Frente a este panorama desolador, si en
1931 era factible mejorar en amplia medida las condiciones de vida de los
humanos, ¿qué podríamos decir del horizonte que abre ante nosotros la ciencia y
la técnica? La informática y las TIC
seguirán mejorando la productividad del trabajo, lo que debería permitir la
reducción de la jornada laboral; la gerontología prometer alargar la longevidad
con buena calidad de vida; la medicina seguirá venciendo nuevas enfermedades;
las ciencias físicas nos permitirán conocer mejor el Universo y nuestra
insignificancia en él. Como diría el poeta: ¡Qué porvenir tan fausto Dios abre
ante mis ojos…!”
Lamentablemente, el presente también deja
mucho que desear y el futuro se presenta incierto y oscuro. En la actualidad,
la creciente desigualdad restringe la movilidad social y esto propicia la inestabilidad
sociopolítica. El hecho tan reconocido de que la unión hace la fuerza debería
conducir al consenso y la convivencia sana, pero el mundo está dividido en 192
Estados con tendencia a aumentar, de dimensiones tan dispares en territorio
como la que se da entre Rusia y Kiribati (nombre antiguo de las Islas Salomón),
en renta per cápita como entre Kuwait y Mali, o en poder como EE. UU. y Malta.
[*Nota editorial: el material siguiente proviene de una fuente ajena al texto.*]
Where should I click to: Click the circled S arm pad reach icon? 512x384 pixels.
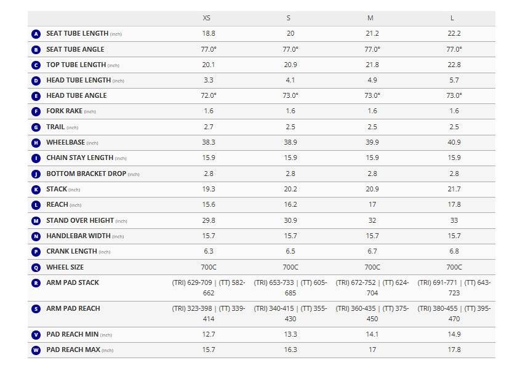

Mientras existe una enorme capacidad
productiva infrautilizada por falta de demanda, mil millones de personas se
acuestan con el estómago vacío y por efectos del hambre o de enfermedades
asociadas fallecen ocho millones de niños cada año en África, Asia y,
Latinoamérica, lugares en los que patologías curables siguen causando estragos
entre la población más desvalida. En contraste, la carrera armamentística se
mantiene en auge y más de un billón de dólares se sustrae cada año a remediar necesidades
básicas para dedicarlo a fabricar artefactos de destrucción y muerte.
Lo que nos muestran estas paradojas y contradicciones
es que la humanidad no escarmienta de sus experiencias catastróficas ni rectifica
sus errores. Definitivamente, el hombre se consolida como el animal que
tropieza dos veces (o más) en la misma piedra.
Ante tan negro panorama, solo el
voluntarismo haría posible contemplar la hipotética situación del mundo que
espera a nuestros nietos en 2062 con un mínimo de optimismo. Bastante acierto y
suerte tendrían si antes supieran y pudieran superar los desafíos que les
transmitiremos. He aquí algunas de las pruebas que les esperan sin perjuicio de
otras que se sucederán: regular la natalidad para que los 7.000 millones actuales
de personas que somos ahora no se multipliquen en 10.000 u 11.000 millones;
establecer un modelo de gobernanza más justo y equitativo que el que conocemos,
en todos los países; lograr el abastecimiento de la demanda de agua y energía;
paliar los efectos del cambio climático; disminuir los daños de los desastres
naturales; reciclar el exceso de CO2; preservar la salud medioambiental del
planeta…
Pero a buen seguro el tiempo planteará
nuevos retos imprevisibles ahora, porque la vida es cambio y todo cambio altera
la normalidad y exige un proceso de adaptación al mismo mediante un despliegue
de inteligencia y voluntad. La primera no faltará; mas la segunda es harto
dudosa que acompañe. Lo que cabe esperar, por tanto, es que la vida seguirá siendo
azarosa y que las enseñanzas del pasado seguirán siendo ignoradas. Igual que no
hay paraísos perdidos, tampoco los hay en perspectiva.